> WHAT YOU HAVE TO DO
Please set down each entry exactly, omitting any picture it holds.

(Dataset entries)

Content starts

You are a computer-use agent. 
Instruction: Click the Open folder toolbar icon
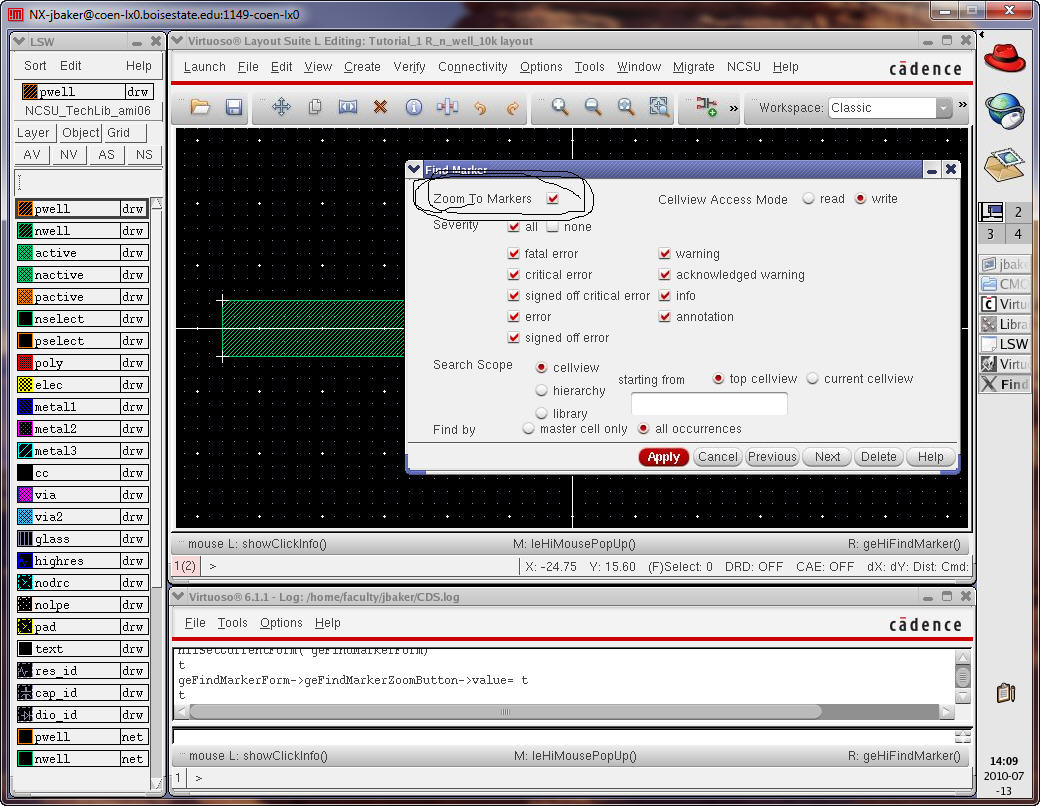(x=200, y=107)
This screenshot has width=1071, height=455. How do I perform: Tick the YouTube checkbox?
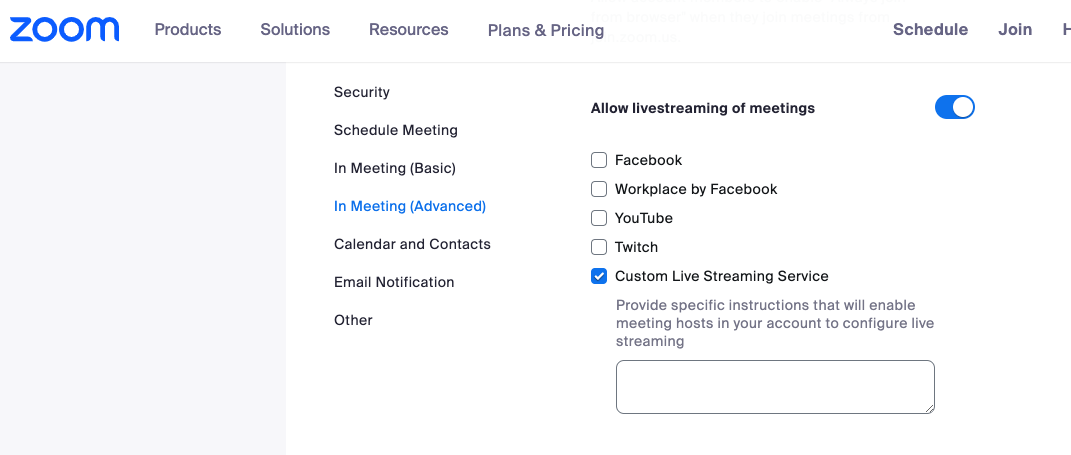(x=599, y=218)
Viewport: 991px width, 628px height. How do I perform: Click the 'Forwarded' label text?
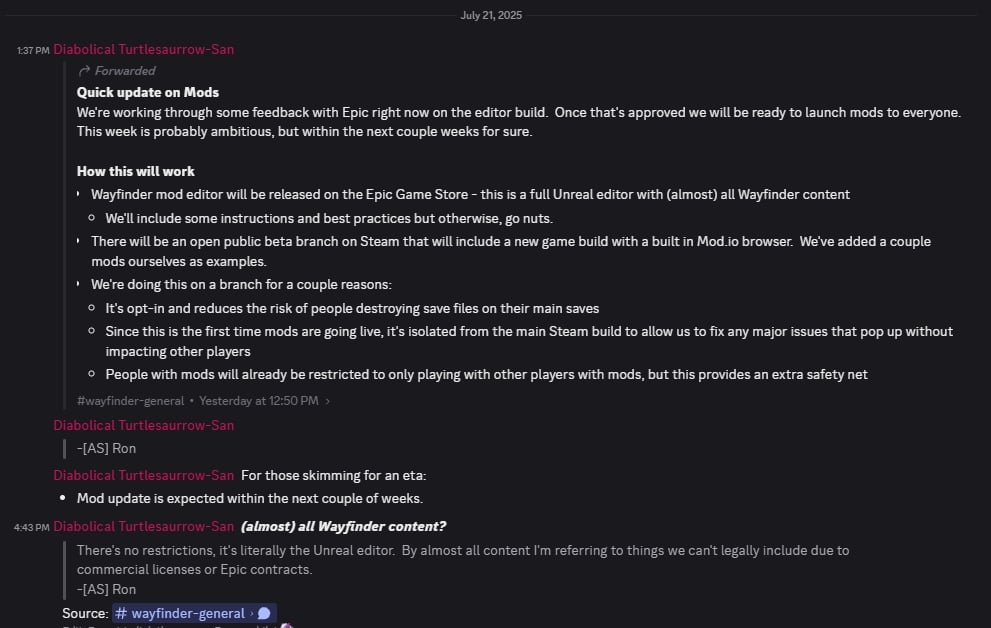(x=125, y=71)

Content ends

> SOLUTION TO THE EXERCISE
You are a computer-use agent. 
Instruction: Click the Open folder toolbar icon
(x=200, y=107)
This screenshot has width=1071, height=455. How do I perform: Tick the YouTube checkbox?
(x=599, y=218)
Viewport: 991px width, 628px height. How do I perform: Click the 'Forwarded' label text?
(x=125, y=71)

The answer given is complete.